Tuesday, June 23, 2026
Home Culture The universe doing its thing | Culture

The universe doing its thing | Culture

by News Room
0 comment

In his latest book, FarewellsJulian Barnes looks pityingly at poor Jimmy, his hesitant old dog, who not only doesn’t know what breed of dog he is, but doesn’t even know he’s a dog. “We at least know that we are human beings. Or not?” Barnes also comments hesitantly, without losing his English humor. But is his humor English? In 1986, when he published Flaubert’s parrothis admirers took it for granted that he was “the most French of the English writers of his generation.”

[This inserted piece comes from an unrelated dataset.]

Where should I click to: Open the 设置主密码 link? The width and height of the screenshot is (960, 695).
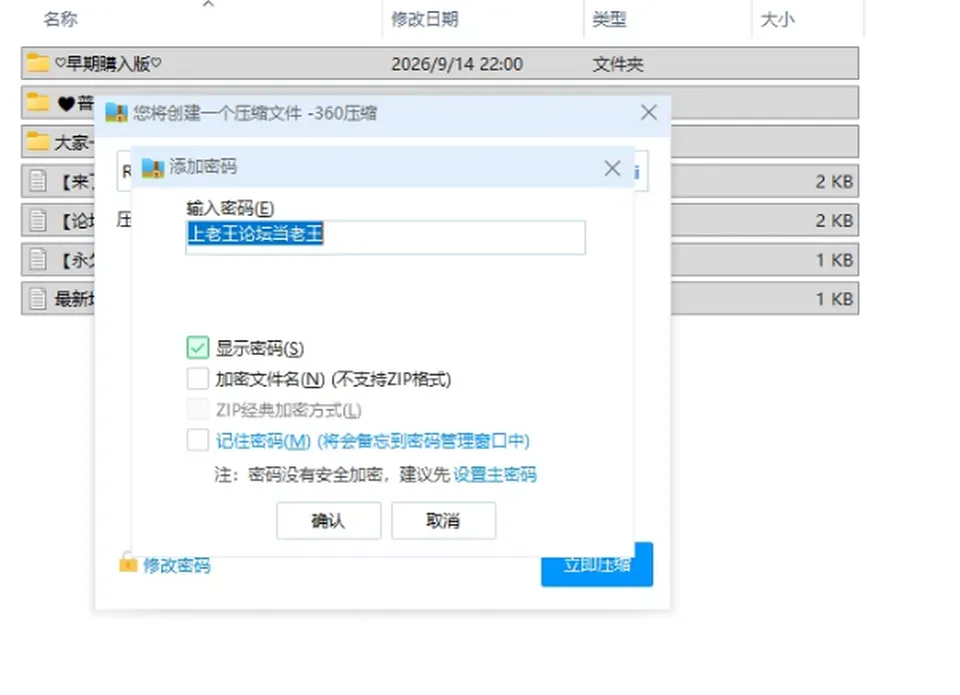pyautogui.click(x=495, y=474)
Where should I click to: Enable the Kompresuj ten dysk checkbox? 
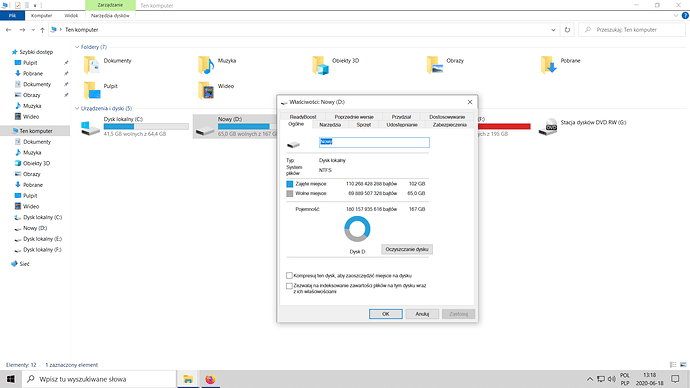tap(289, 275)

Has it changed or was it always very English? After years of lukewarm and incomprehensible oblivion, yesterday I returned to Flaubert’s parrotwhich was a decisive book for me. I bought it in February of ’86, not only not knowing what kind of novel it was, but also not knowing that it had little of a novel. And what was it then? A bold combination of memoirs, fiction and essays, with an unusual and not at all academic bookish support that dazzled me with the self-confidence with which it treated literature.

How could I almost forget such a “memorable” book? Don’t worry, Barnes himself would say, it is a law of nature that leads us to forget things, names; to forget, for example, the last name of that critic, of that bastard who spared our lives in a review and who last week we thought we saw at a party and we didn’t even know if it was him, which to our surprise left us relaxed, and even indifferent. But how could we not stay relaxed if we couldn’t even confirm that that bird was the one we once hated so much?

And isn’t it true that the experience of forgetting sometimes leads us to wonder why the brain does this to us and, furthermore, why it is so indiscriminate that it erases names, both of friends and enemies?

“It’s just the universe doing its thing,” Julian Barnes of Farewells (Anagram). And also his phrase could relax us. Or does it make sense to continue searching for human purpose, or divine punishment for what is, after all, just the blind, impersonal workings of nature?

The Universe doing its thing! And memory too, of course, the memory that goes at its own pace, cultivating that capricious method that prevents us, over the years, from achieving a fixed, reliable identity and ending up wondering if there isn’t more “truth” in the vision that others build about us with impunity than in our personal memories.

The others! They are hell, we already know, and those that lead us to wonder why we go around theorizing so much in novels about unreliable narrators, or half-reliable ones, if we never really know who we are. Wasn’t this what the solitary man who, one night, I saw in Barcelona at the top of Verdi Street, was implying or, rather, shouting at the top of his voice, shouting with a naturalness that stunned: I’m nobody, nobody! Who did you want to impress? To the universe that continued doing its thing?